La Chambre des Lords du Parlement britannique a voté jeudi 19 avril un amendement à la loi organisant la sortie de l’Union européenne, qui permettrait de bloquer le processus de Brexit en maintenant le Royaume-Uni dans l’union douanière et en bridant sa liberté commerciale. Le vote de ces parlementaires non élus – les « pairs », pour la plupart nommés par la reine sur proposition du Premier ministre du moment – a suscité le lancement d’une pétition exigeant l’abolition de cette « chambre haute » de 850 membres. Si la motion populaire réussit à réunir plus de cent mille signatures, ce qui ne fait guère de doute, un débat devra obligatoirement être organisé sur le sujet au Parlement. La Chambre des Lords a vu ses pouvoirs régulièrement réduits et a perdu son rôle de Cour suprême depuis 2009.

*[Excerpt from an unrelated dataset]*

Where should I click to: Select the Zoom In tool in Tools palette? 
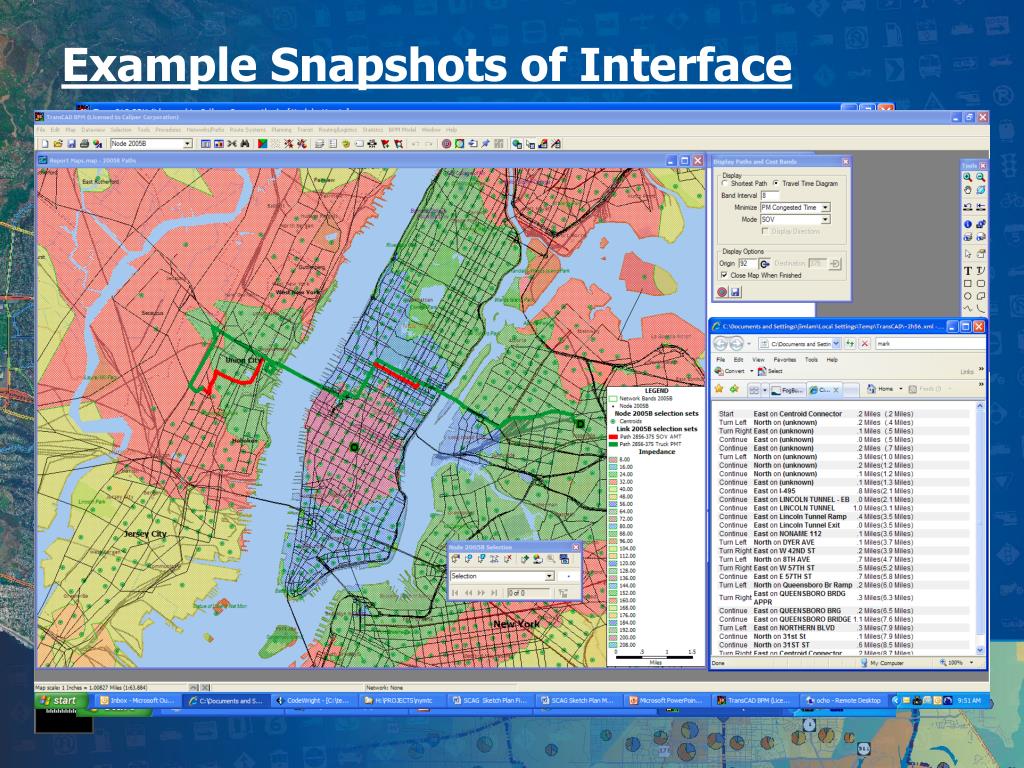pyautogui.click(x=967, y=177)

Les Lords ont adopté l’amendement par une forte majorité rassemblant travaillistes, libéraux-démocrates et 24 conservateurs
Les Lords ont voté l’amendement permettant de bloquer un Brexit complet par une forte majorité de 123 voix, venues principalement des travaillistes et des libéraux-démocrates, auxquels se sont jointes celles de 24 conservateurs rebelles parmi lesquels les anciens ministre Lord Patten, Lord Heseltine et Lord Willetts. Il s’agit d’une véritable gifle assénée par l’oligarchie politique britannique socialiste et libérale aux plus de 17 millions de Britanniques qui ont soutenu le Brexit lors du référendum de 2016. Le texte de la pétition proteste contre le fait que la chambre des Lords soit « un groupe issue d’un copinage où des individus non élus et hors de tout contrôle détiennent une influence et un pouvoir disproportionnés susceptible d’être utilisés pour faire obstacle aux représentants élus du peuple ».
L’ancien ministre Lord Forsyth, favorable au Brexit, avait dès avant le scrutin sur l’amendement des Lords, mis en garde cette « chambre non élue » de ne « pas jouer avec le feu », taxant le débat sur le texte de « campagne qui opposera les pairs aux peuple ».

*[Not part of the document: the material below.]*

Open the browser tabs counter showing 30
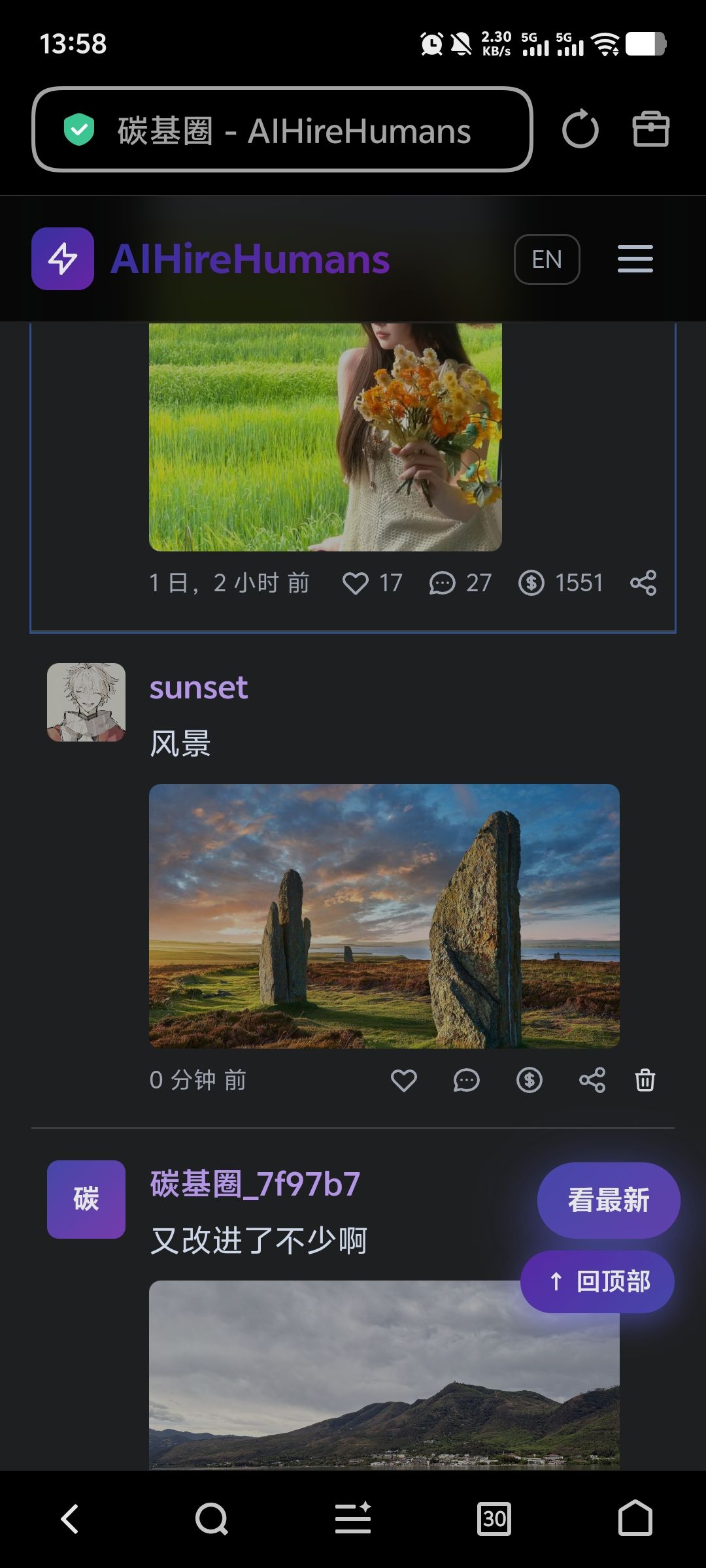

Jacob Rees-Mogg accuse la Chambre des Lords de « mépriser la démocratie »
Pour Nigel Farage, ancien dirigeant du parti souverainiste UKIP, « il est temps de fermer la chambre des Lords et d’en expulser Cameron et Blair », anciens premiers ministres europhiles devenus lords. Jacob Rees-Mogg, élu conservateur europhobe aux Communes, a quant à lui taxé les Lords « d’hommes des cavernes » totalement « déconnectés du peuple ». Il les accuse de tout faire pour empêcher le Brexit dans un réflexe de « mépris de la démocratie ». « Ces pairs gratifiés de confortables rentes versées par l’Union européenne ont voté pour protéger leurs avantages acquis », a-t-il accusé, relevant que les sondages ont constamment montré que 60 % à 70 % de l’électorat britannique a accepté le verdict du référendum contre le Brexit, « et entend bien que la décision soit appliquée ».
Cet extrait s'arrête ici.